There is a lot of tragedy out there in blogland. So much that I sometimes feel guilty posting about my mundane life. In fact, I'm scared to comment on the normalcy of my life, for fear that I will somehow 'jinx' myself and find tragedy 24hrs from now.
That can still happen. Tomorrow isn't a given. It happens to anyone at anytime, and a lot of bloggers out there are dealing with life cut short, or life altered in such a way that I can only imagine.
The blogs that touch me the most are those that deal with children. Being a mom changes you and the protective "Mama Bear" instinct comes out, whether it's your child or not. Plus, being in that stage of my life, it's who I am and what I can relate to the most. It's easy to feel empathy for those that are suffering where children are concerned.

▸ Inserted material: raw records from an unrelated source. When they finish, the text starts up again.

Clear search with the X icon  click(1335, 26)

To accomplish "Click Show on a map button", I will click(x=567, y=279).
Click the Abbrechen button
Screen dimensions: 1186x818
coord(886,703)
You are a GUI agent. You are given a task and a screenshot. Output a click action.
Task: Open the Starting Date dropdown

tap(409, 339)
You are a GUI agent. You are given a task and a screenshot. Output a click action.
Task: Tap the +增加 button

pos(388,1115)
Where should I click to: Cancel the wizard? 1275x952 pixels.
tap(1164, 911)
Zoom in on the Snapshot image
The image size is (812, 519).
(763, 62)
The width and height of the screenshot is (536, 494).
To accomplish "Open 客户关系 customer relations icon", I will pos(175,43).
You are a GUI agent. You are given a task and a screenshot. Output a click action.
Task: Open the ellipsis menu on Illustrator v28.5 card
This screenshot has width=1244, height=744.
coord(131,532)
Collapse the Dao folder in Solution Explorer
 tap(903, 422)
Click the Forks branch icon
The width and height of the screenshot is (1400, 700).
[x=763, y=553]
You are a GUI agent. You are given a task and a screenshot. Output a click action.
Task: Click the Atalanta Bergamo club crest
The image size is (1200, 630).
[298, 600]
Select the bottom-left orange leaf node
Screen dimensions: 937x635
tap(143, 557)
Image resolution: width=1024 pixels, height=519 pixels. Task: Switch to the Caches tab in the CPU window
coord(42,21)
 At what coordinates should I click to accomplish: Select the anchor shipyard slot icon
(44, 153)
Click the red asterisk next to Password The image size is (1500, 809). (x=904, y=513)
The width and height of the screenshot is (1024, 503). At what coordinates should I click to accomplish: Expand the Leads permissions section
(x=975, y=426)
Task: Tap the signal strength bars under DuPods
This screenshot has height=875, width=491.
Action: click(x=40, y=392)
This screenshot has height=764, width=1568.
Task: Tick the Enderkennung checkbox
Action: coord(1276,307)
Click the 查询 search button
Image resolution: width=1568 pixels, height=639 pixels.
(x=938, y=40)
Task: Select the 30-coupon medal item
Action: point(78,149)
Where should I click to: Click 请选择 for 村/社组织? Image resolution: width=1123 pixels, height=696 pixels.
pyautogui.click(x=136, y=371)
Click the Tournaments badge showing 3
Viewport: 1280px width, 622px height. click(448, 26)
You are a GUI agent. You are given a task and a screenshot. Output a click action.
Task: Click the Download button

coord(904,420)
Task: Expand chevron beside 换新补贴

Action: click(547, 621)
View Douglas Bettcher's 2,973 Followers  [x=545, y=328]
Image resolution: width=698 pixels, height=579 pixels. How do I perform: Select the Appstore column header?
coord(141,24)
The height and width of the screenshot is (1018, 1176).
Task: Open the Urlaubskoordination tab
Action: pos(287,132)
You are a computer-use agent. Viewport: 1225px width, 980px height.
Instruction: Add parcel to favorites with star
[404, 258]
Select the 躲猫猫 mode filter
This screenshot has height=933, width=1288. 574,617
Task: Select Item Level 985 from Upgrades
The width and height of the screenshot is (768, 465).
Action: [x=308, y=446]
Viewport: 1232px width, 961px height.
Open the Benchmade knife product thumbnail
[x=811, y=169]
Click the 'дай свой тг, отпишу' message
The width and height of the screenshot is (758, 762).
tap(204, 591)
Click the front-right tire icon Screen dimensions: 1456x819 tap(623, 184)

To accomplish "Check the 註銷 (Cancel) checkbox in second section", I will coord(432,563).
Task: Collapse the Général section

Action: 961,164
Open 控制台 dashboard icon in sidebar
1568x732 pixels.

I don't go searching for these blogs. They are friends. Or friend of friend of friends. They are linked with net searches for everyday life questions. For example, I was looking for a "how-to" on royal icing, and came upon a blog about two siblings needing organ transplants. WTH?!?! Of course I read it and was touched immensely by this family's on-going journey to save their little ones. It's heartbreaking, and yes, I don't have to read them, but I do. I think I owe it to the children, to their parents, to read it if I stumble upon it. If my reading it makes the loss/illness of their child less in vain, perhaps by educating myself, than so be it. If makes me hug my children a little tighter. To appreciate my family that much more. To offer my prayers.
Still, I can't help but feel like my blog isn't worthy of your time because I'm not suffering some tragic event. I pray that I never have to blog about stuff like that. I'm sure those same moms would rather blog about the mundane, so-so existence of their lives. I'm sure they would trade their entries with mine (or anyone elses) anytime, to get back the child that they lost, or to cure their sick baby. I mean, who wouldn't?
Well, it's taken me forever to even post this. Still worried about jinxing myself.
I guess life is all about risks. So here goes nothing. I love my family & friends. That's all one can do, right?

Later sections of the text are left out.